---------- Brano proposto

Maurizia Calusio Puškin, naturalmente. In Puškin c’è una perfezione originaria che è al contempo il massimo della semplicità e il massimo della raffinatezza. L’italiano, con i suoi meravigliosi e ingombranti ottocento anni di tradizione poetica, è del tutto impotente a restituirla. Bisognerebbe tornare alla purezza della lingua primigenia di Dante, e coniugarla con la felicità di tutta la poesia successiva… bisognerebbe mettere dentro tutto, e questo non si può fare. Un altro poeta che si avvicina per difficoltà a Puškin è l’ultimo Boratynskij, quello della raccolta Sumerki (Crepuscolo), un poeta che io amo molto. Si può tradurne bene la sintassi, ma il suo lessico – al contempo lessico filosofico e lessico dell’elegia russa – è molto difficile da rendere. Continuo a provarci.

--------------------
---------- Dati forniti

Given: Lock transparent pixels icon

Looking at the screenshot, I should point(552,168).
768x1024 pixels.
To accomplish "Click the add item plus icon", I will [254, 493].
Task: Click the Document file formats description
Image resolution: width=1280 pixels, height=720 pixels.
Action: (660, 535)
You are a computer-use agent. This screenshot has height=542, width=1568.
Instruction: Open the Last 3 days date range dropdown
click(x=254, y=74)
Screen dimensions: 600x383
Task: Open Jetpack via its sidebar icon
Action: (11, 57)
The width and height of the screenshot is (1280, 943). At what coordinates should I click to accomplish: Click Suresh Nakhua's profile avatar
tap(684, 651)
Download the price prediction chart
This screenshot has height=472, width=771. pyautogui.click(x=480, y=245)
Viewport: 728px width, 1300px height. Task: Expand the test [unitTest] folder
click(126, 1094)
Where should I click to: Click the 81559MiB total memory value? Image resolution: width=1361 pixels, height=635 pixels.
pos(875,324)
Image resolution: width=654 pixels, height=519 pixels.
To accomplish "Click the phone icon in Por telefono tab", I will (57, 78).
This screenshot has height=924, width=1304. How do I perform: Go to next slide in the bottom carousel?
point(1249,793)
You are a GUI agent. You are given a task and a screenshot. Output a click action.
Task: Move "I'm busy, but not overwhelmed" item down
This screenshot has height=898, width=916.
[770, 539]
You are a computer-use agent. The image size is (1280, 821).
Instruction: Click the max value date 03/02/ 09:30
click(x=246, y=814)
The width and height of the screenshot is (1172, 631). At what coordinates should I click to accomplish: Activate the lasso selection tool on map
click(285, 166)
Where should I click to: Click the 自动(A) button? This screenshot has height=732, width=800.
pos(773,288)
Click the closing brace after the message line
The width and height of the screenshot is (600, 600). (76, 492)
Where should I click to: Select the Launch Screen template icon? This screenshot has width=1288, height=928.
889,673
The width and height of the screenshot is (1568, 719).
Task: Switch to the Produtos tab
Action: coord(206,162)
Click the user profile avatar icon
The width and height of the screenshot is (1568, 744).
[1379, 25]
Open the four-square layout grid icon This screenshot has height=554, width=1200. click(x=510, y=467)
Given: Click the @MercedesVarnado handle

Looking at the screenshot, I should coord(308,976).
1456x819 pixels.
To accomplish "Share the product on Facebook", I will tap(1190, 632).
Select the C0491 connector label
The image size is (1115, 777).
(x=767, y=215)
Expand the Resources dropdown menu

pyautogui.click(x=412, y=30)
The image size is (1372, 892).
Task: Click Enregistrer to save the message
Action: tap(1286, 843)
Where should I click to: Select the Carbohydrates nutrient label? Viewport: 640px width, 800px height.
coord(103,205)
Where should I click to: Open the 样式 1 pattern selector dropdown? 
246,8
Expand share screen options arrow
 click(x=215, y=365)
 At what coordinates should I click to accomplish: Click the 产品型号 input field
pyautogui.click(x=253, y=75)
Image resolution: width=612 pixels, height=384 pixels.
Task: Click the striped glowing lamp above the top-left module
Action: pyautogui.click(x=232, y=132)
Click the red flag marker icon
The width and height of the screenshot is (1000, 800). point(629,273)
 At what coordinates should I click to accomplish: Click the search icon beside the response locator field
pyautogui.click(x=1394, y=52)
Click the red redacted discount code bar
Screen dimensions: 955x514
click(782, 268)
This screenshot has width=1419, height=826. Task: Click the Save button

--------------------

Cosa fare: Ricopia il brano su Puškin da "Maurizia Calusio Puškin, naturalmente." a "Continuo a provarci.". Rispondi basandoti soltanto sul brano.

Soluzione:
Maurizia Calusio Puškin, naturalmente. In Puškin c’è una perfezione originaria che è al contempo il massimo della semplicità e il massimo della raffinatezza. L’italiano, con i suoi meravigliosi e ingombranti ottocento anni di tradizione poetica, è del tutto impotente a restituirla. Bisognerebbe tornare alla purezza della lingua primigenia di Dante, e coniugarla con la felicità di tutta la poesia successiva… bisognerebbe mettere dentro tutto, e questo non si può fare. Un altro poeta che si avvicina per difficoltà a Puškin è l’ultimo Boratynskij, quello della raccolta Sumerki (Crepuscolo), un poeta che io amo molto. Si può tradurne bene la sintassi, ma il suo lessico – al contempo lessico filosofico e lessico dell’elegia russa – è molto difficile da rendere. Continuo a provarci.